El domingo pasado, Jesús se presentaba con los títulos de pastor y puerta. Hoy afirma: “Yo soy el camino, la verdad y la vida”. Detengámonos en el primer título: “Yo soy el camino”. Título que está indicando que para ser de los suyos hay que seguir por su camino.

Seguir por su camino es saber que nuestra existencia es una vida de seguimiento, que caminamos en una dirección y hacia una meta que no hemos alcanzado. Fíjense: la palabra discípulo aparece en los evangelios unas 70 veces unida al verbo “seguir”, lo que está diciendo que el discípulo es el que sigue, el que marcha tras Jesucristo.

¿Y qué es lo característico de quien camina tras Jesús?  -Que es llamado por Él. Seguimos a Jesús porque él nos llamó. Ser su discípulo es responder a su llamada.

-Que su llamada exige un cambio de vida, exige quitar cuanto sea un obstáculo para estar con él. Ya que nuestra relación con Jesús no es solo pedagógica, Jesús no desea solo que aprendamos sus enseñanzas, sino que debemos adherirnos a Él. Jesús no dice: ‘sigue mis enseñanzas’, sino: ‘tú, sígueme’. Somos llamados a seguirle, Él es nuestro modelo.

-Y Jesús nos llama para que participemos en su ministerio. Los discípulos eran llamados para participar en su estilo de vida y proclamar el reino de Dios. Por ello: -El discípulo ha de vivir la generosidad de Jesús.

-Hasta el punto que ha de hacerse un servidor (en griego: diákono) ha de estar dispuesto a ocupar el último lugar, a fin de servir como el mismo Jesús sirvió: “El que quiera ser el primero, que sea el último de todos y el servidor de todos”.

-Más aún, el servidor está llamado a formar una comunidad. Es verdad que cada uno tiene que responder personalmente a la llamada de Jesús, pero responder a esa llamada exige que nos unamos al cuerpo de los creyentes, para que todos unidos testimoniemos la vida, muerte y resurrección del Señor.

La primera vez que entré en un museo descubrí a una persona sentada frente a un caballete intentando copiar una obra. Jamás había visto algo así.

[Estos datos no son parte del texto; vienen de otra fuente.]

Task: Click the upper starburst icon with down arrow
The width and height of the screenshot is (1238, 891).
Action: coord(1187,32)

Recuerdo que sentí admiración hacia aquella persona que, impertérrita ante el paso de los visitantes, se esforzaba por copiar el modelo hasta en el más mínimo detalle.

Seguir a Jesús es saber que él es nuestro modelo: su vida, su palabra, su libertad, su amor, su alegría es el cuadro que hemos de imprimir en el lienzo de nuestra vida.

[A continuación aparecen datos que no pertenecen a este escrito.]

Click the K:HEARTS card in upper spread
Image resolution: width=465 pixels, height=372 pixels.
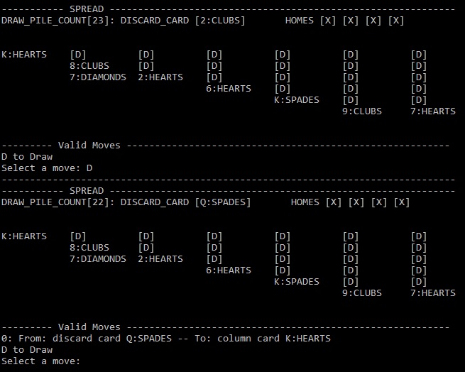pyautogui.click(x=24, y=55)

Por lo que, para mejor seguirle, preguntémonos: ¿lo que yo estoy haciendo, en este momento, cómo lo haría Jesús?

Y dejémonos llenar por Él. Solo así tendremos la vida de su Espíritu en nosotros. Solo así caminaremos por sus sendas, viviremos en su verdad y su vida nos llenará. Y entonces seremos su seguidores, a los que Él envía a anunciar su amor a todos.